Questo mi fa pensare che laddove ci siano radici, l’albero regge la tempesta. E le radici non possono che essere umane, di condivisone, di storia. Di identità. Il teatro è un luogo che testimonia un’identità. Come una piazza. Come una chiesa. Come uno stadio. Chiedete ai tifosi di rinunciare alla presenza allo stadio e di seguire le partite a casa, sul divano: come minimo vi righeranno la carrozzeria dell’auto, se l’ala dura della curva non avrà già provveduto a incendiarvela. Senza condivisione non c’è partecipazione. Oggi le pubblicità vendono il concetto che si possa partecipare restando relegati, a distanza: è una bugia. A distanza si possono fare sicuramente un sacco di cose utili e comode, ma le emozioni sono un’altra cosa. Coltivare l’identità non significa chiudersi in un’aura di autocelebrazione. Significa conoscere e dare valore alla propria storia per poterla rendere in grado di sostenere le contraddizioni di ogni presente. Come fanno le balene: cantano in “balenese” per comunicare la propria cultura, per dare informazioni sulle rotte da seguire, sui pericoli da evitare, sulle risorse di cibo, sulle minacce che il percorso può presentare lungo la via. Simili ai canti dei cetacei, che proiettano le loro voci attraverso file di note acute in grado di attraversare metri cubi d’acqua per migliaia di chilometri nel fondo dei mari, in un richiamo ancestrale e rituale, così i nostri canti rimbalzati dai satelliti attraversano oggi l’intero pianeta. Una Terra divenuta minuscola, come una palla da biliardo.

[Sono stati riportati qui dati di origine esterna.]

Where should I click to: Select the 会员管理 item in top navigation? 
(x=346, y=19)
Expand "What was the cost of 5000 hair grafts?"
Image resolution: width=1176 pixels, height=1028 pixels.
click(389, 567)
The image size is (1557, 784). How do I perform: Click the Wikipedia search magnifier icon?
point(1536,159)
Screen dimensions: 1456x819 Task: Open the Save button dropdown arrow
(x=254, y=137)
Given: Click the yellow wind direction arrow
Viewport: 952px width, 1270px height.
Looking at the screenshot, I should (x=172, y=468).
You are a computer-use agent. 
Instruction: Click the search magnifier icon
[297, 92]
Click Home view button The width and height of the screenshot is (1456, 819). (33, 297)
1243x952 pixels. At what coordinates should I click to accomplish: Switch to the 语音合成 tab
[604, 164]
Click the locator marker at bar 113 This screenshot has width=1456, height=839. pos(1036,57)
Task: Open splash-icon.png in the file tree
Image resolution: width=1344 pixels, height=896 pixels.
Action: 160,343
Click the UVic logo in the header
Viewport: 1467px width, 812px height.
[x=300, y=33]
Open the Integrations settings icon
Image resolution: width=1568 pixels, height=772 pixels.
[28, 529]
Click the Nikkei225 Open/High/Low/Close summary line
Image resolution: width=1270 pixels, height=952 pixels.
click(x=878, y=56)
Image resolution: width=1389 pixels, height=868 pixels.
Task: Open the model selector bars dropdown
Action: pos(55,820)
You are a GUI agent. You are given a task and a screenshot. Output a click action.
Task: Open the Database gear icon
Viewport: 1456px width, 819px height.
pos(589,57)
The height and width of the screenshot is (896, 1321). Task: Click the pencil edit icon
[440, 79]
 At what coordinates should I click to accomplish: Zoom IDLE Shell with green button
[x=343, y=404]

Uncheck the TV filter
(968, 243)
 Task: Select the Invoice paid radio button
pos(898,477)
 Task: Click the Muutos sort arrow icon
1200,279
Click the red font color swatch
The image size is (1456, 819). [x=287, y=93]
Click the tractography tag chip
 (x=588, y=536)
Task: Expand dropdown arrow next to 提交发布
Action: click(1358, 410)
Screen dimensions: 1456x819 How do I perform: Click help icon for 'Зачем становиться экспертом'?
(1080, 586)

I nostri canti non smettono di testimoniare la necessità di un confronto, di un’appartenenza, di una condivisione. Ossia i valori umani, al di là di ogni confine geografico o linguistico: valori che costituiscono il senso della dignità. La stessa dignità di considerazione a cui ambiscono le generazioni più povere e a cui oggi è così complicato riuscire a trovare un’adeguata risposta. Cambiano le formule, ma non i bisogni. E se qualcuno è insicuro di riuscire a comprendere quali siano le rotte da seguire, visto che non esiste ancora un’applicazione in grado di tradurre dal “balenese” all’italiano, non scoraggiamoci. Ci basterà tenere a mente la storia di un piccolo pesce pagliaccio che, per ritrovare il proprio figlio smarrito nell’oceano, chiede aiuto a una balena e cerca di parlare il “balenese”, col risultato di essere prima inghiottito dalla balena stessa e poi, nel momento in cui pensa che tutto sia ormai irrimediabilmente perduto e che nessuno possa averlo compreso, si ritrova catapultato dallo sfiatatoio del grosso cetaceo proprio nella baia di Sydney. Nel punto esatto in cui voleva arrivare.